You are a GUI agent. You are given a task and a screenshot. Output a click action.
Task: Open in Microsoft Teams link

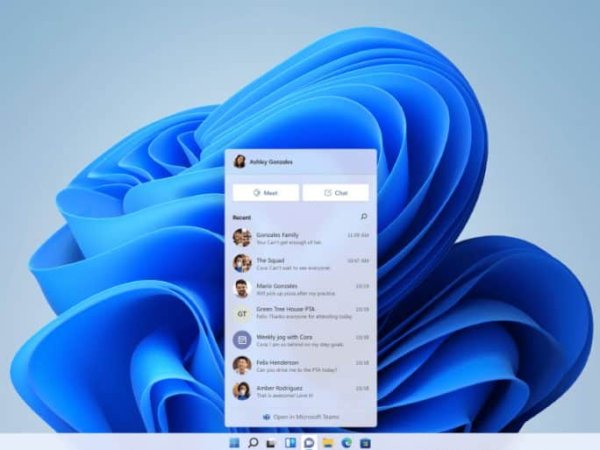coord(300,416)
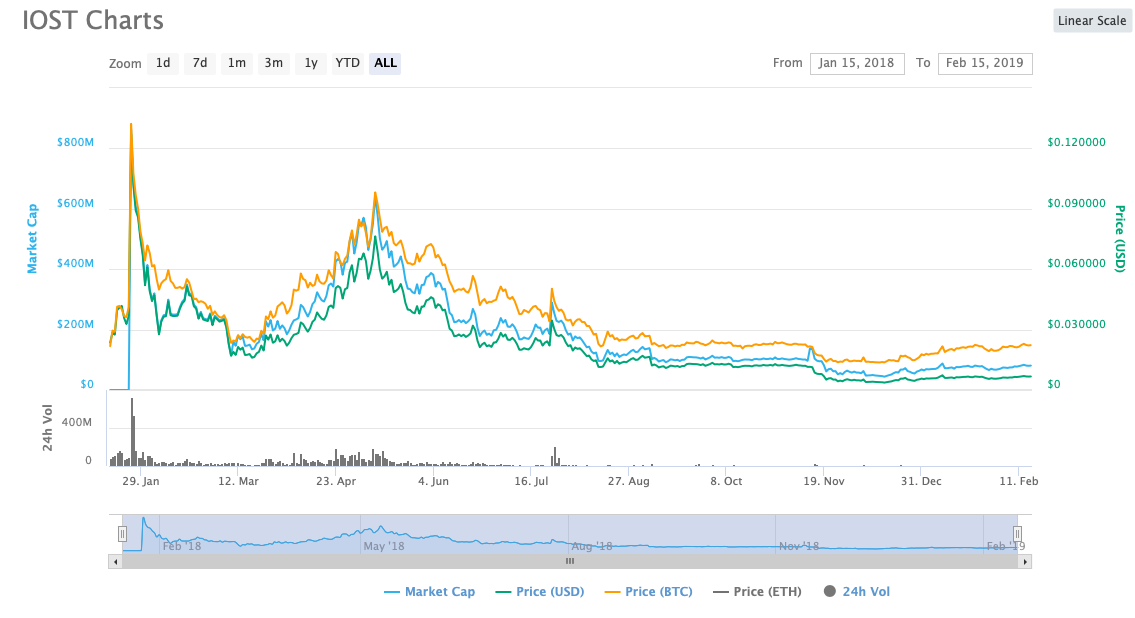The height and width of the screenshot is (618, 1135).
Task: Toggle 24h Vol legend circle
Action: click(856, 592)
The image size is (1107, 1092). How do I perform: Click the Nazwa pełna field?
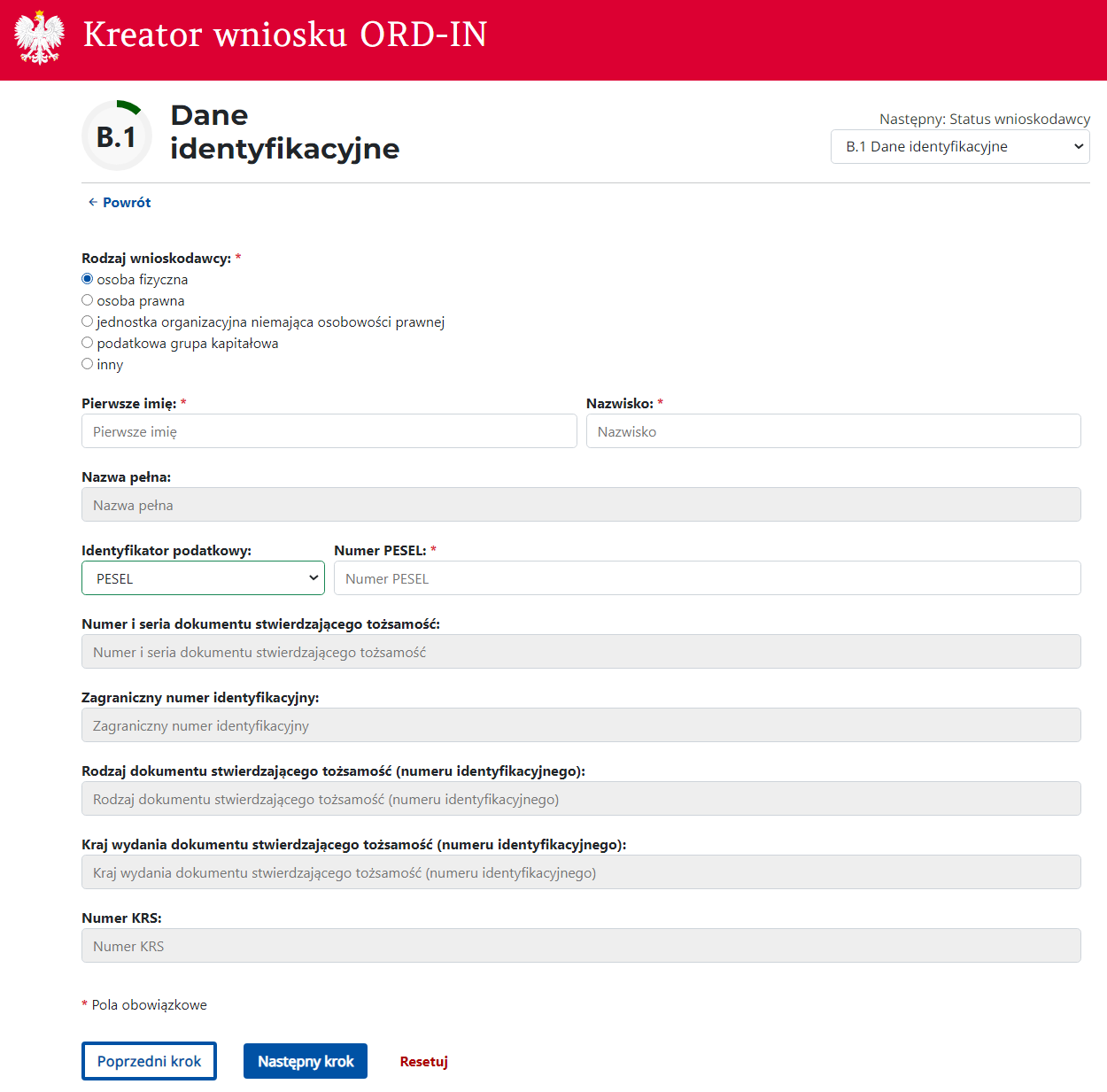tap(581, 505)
+ + + + +
Task goal: Would you please output each record exactly, leaving the images out?

Solved exercise:
You are a GUI agent. You are given a task and a screenshot. Output a click action.
Task: Open in Microsoft Teams link

coord(300,416)
The height and width of the screenshot is (618, 1135).
Task: Toggle 24h Vol legend circle
Action: click(856, 592)
The image size is (1107, 1092). How do I perform: Click the Nazwa pełna field?
tap(581, 505)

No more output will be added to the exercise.